**The task**: From the records below, copy the lines that include "agent".

**Extracted information**:
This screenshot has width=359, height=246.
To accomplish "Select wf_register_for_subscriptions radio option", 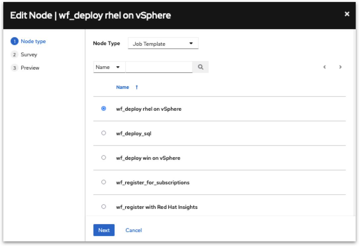I will 104,182.
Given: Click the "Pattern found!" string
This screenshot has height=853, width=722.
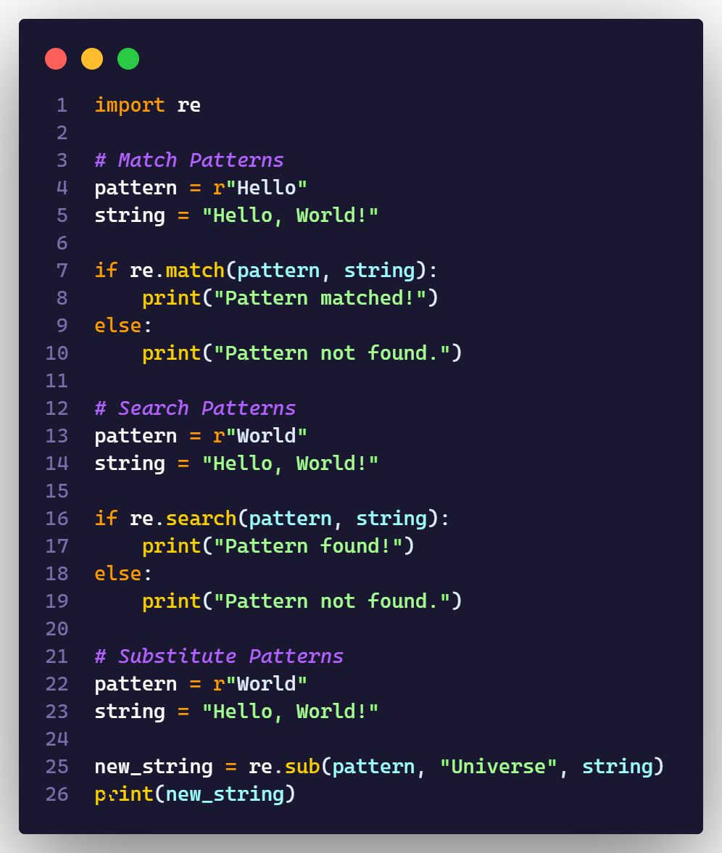Looking at the screenshot, I should [x=308, y=546].
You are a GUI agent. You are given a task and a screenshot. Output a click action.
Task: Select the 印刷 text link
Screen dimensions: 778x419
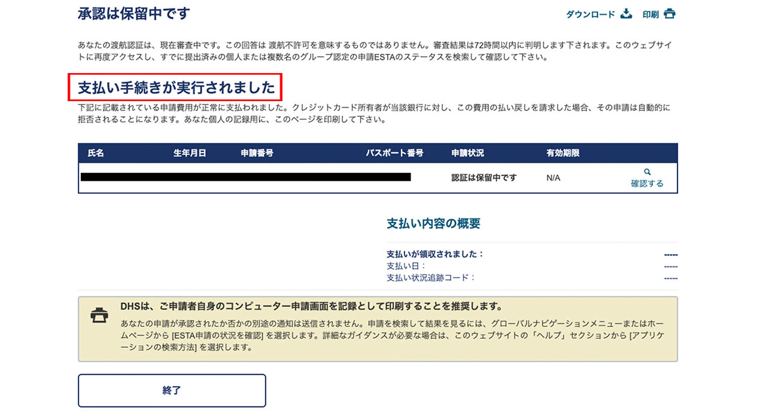pos(651,14)
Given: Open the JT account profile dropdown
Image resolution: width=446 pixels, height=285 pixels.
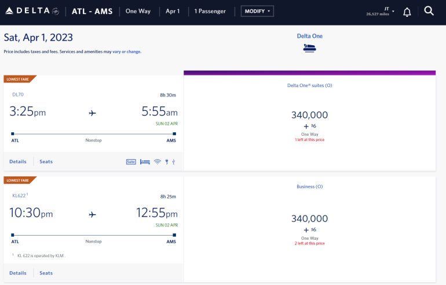Looking at the screenshot, I should pyautogui.click(x=381, y=12).
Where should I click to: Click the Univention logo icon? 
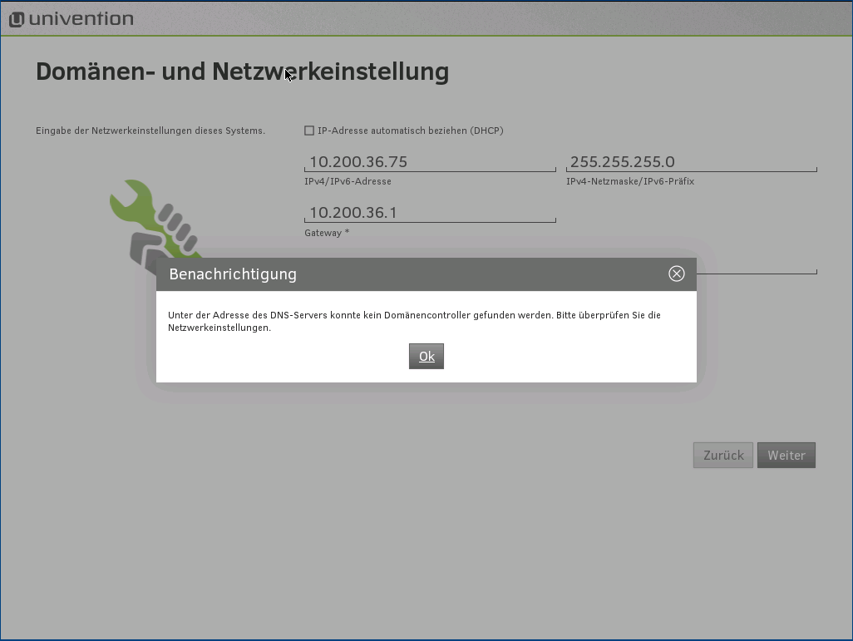click(x=17, y=19)
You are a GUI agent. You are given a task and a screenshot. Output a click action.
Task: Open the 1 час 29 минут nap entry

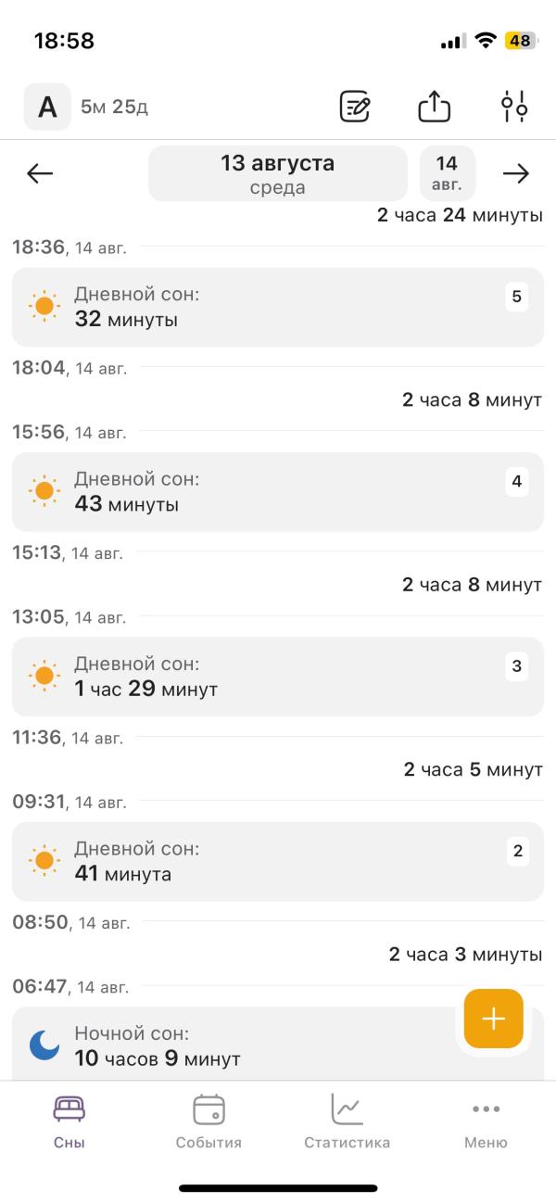pyautogui.click(x=278, y=677)
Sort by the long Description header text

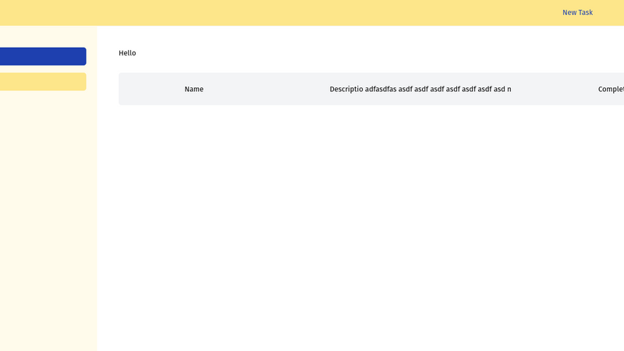[420, 89]
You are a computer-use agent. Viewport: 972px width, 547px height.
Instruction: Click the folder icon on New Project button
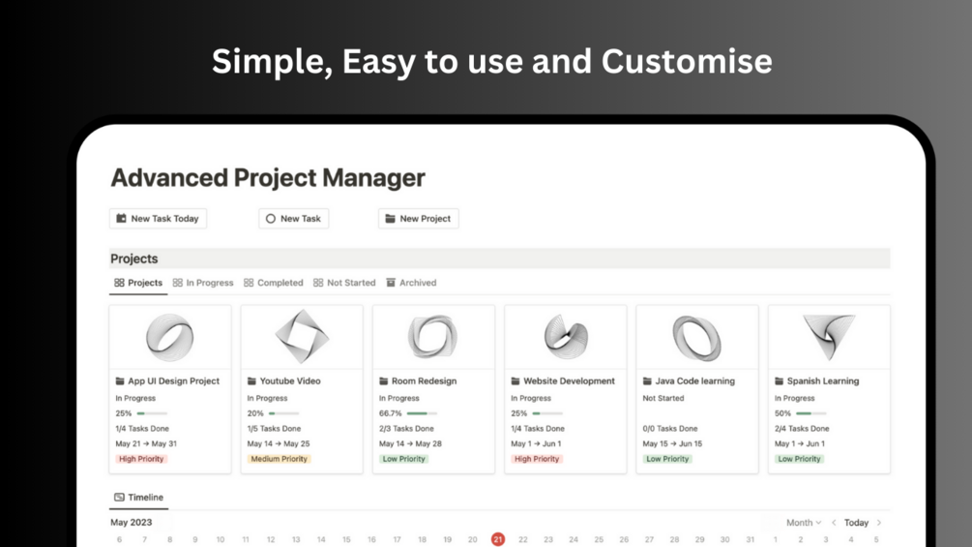390,218
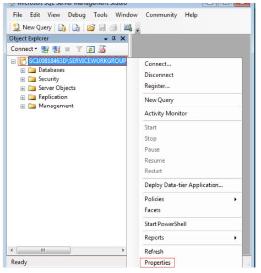Click the green Refresh icon in Object Explorer toolbar
Image resolution: width=261 pixels, height=273 pixels.
tap(90, 49)
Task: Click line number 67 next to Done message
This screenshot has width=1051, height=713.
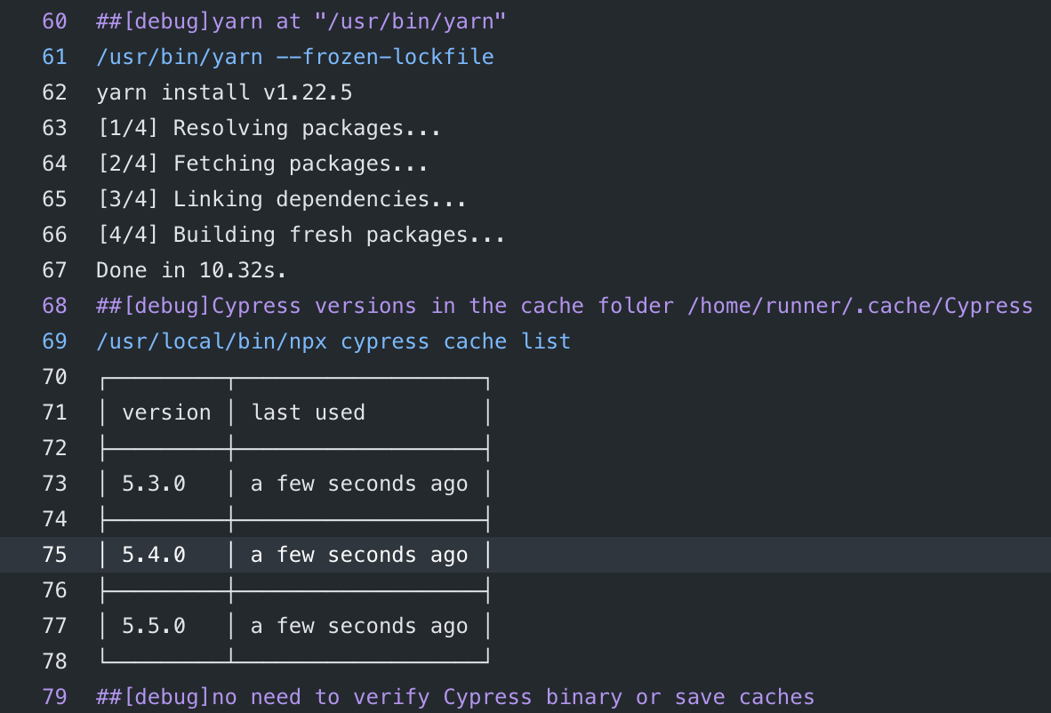Action: 54,269
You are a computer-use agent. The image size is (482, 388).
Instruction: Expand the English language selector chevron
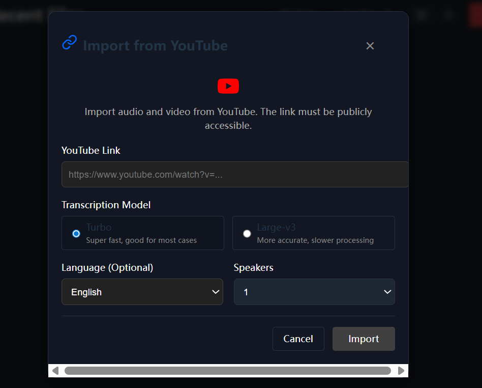(x=215, y=292)
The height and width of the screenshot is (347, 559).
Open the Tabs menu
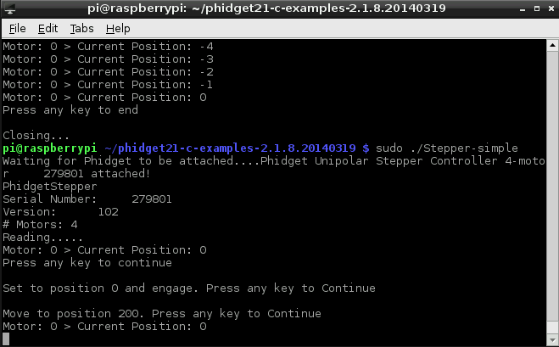(81, 29)
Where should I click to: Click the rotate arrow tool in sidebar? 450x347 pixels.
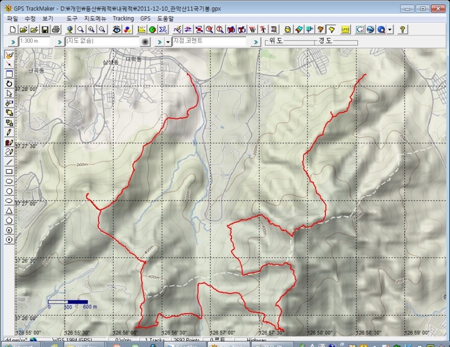pos(9,83)
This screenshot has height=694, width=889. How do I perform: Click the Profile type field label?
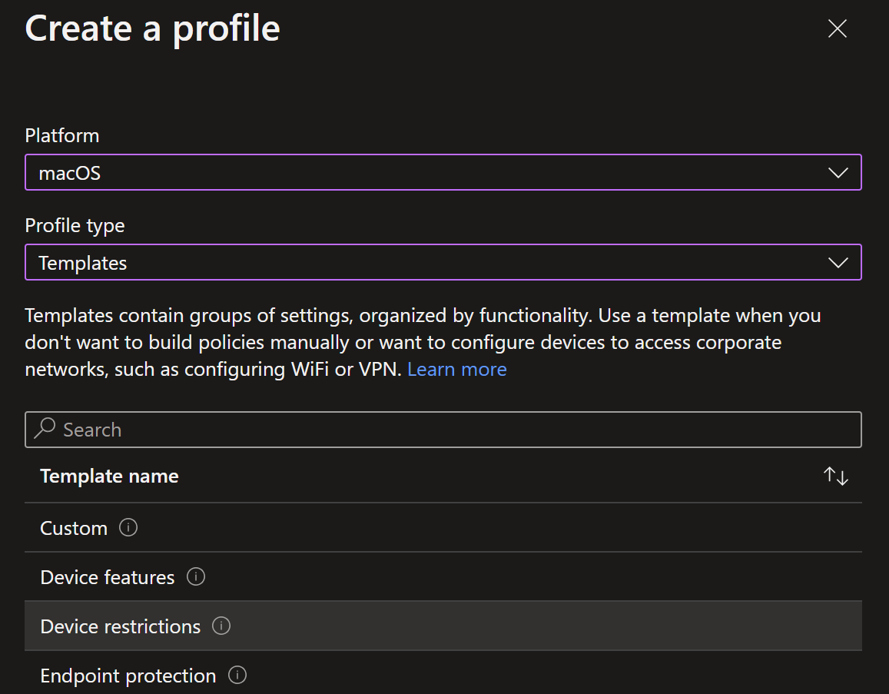point(75,226)
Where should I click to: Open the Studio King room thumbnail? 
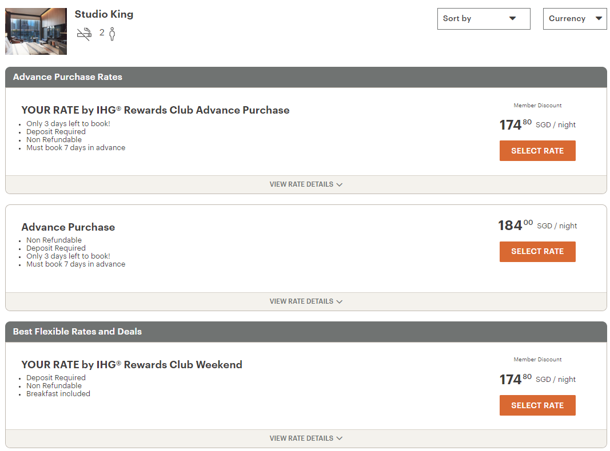pos(36,31)
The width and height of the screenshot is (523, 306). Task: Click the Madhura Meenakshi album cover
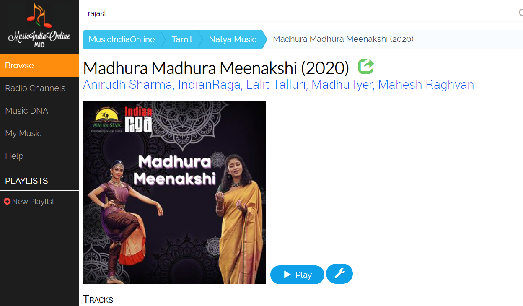point(174,192)
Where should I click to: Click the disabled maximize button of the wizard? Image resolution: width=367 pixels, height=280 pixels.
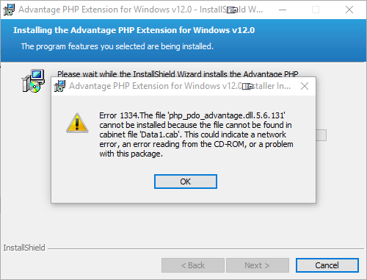pos(316,10)
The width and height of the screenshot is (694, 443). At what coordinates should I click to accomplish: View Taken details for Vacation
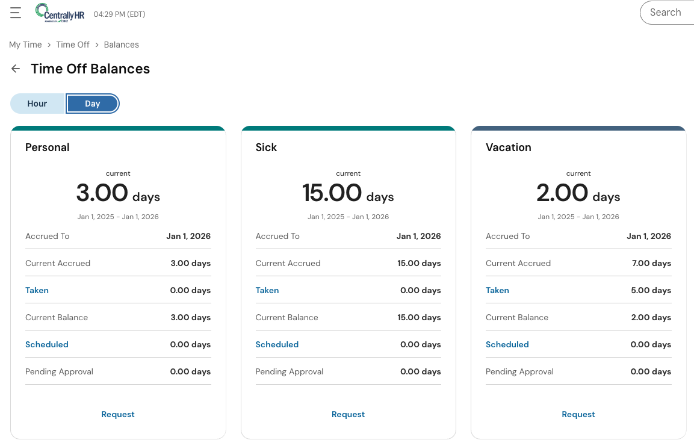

**The answer**:
You are a GUI agent. You are given a task and a screenshot. Output a click action.
You are a GUI agent. You are given a task and a screenshot. Output a click action.
You are a computer-use agent. Viewport: 972px width, 547px height.
You are a computer-use agent. The image size is (482, 388).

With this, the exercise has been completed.